Cafeteria roenbergensisVirophages (the name means virus eater) were first discovered to replicate only in amoeba infected with the giant mimiviruses or mamaviruses.  They reduce yields of the giant viruses, and also decrease killing of the host cell. Another virophage called mavirus has been found to integrate into the genome of its host and behaves like an inducible antiviral defense system (link to paper).

The host cell of the virophage mavirus is Cafeteria roenbergensis, Cro (pictured), a marine phagotropic flagellate, that is infected with the giant virus CroV (Cafeteria roenbergensis virus). When Cro cells are infected with a mixture of mavirus and CroV, the virophage integrates into the host cell genome. There it remains silent; the cells survive, and no virophage particles are produced.
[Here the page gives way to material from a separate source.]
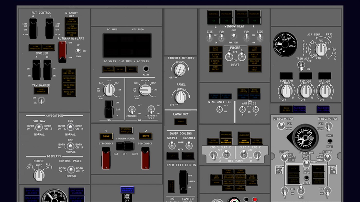This screenshot has width=360, height=202.
Task: Click the GRD POWER AVAILABLE light
Action: [128, 189]
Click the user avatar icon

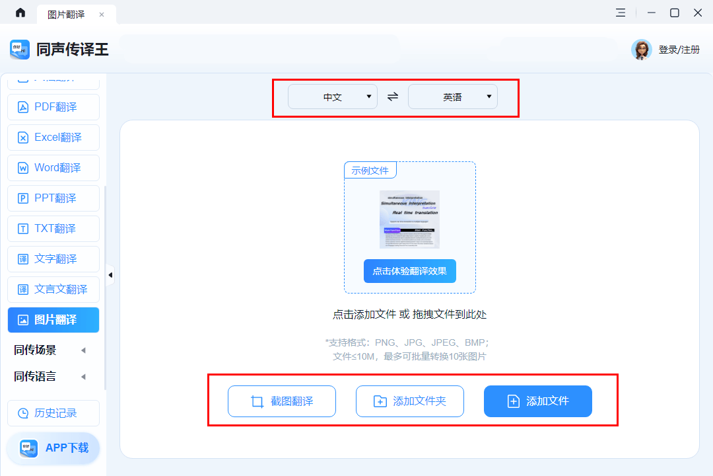641,50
Such cells can be called lysogens, a name applied to bacteria containing integrated bacteriophage genomes, or prophages.

How does the mavirus genome integrate into the Cro cell? The viral genome encodes an integrase, an enzyme that cuts host DNA and inserts a copy of the viral genome. Retroviruses achieve the same feat via an integrase.

When Cro-mavirus lysogens are infected with CroV, the integrated mavirus genome is transcribed to RNA, the viral DNA replicates, and new virus particles are formed. These virophages inhibit the replication of CroV by 100-1000 fold. As a consequence, the host cell population survives.
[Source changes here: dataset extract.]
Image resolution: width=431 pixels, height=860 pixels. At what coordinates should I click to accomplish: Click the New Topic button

These findings suggest that the virophage mavirus is altruistic: induction of the integrated genome leads to killing of the host cell, but other members of the cell population are protected. Altruism is not unknown in Nature, but how it evolved is an intriguing question.

All this work was done in a laboratory. It will be necessary to determine if integration of mavirus into Cro cells in the wild has any influence on the ecology of these organisms.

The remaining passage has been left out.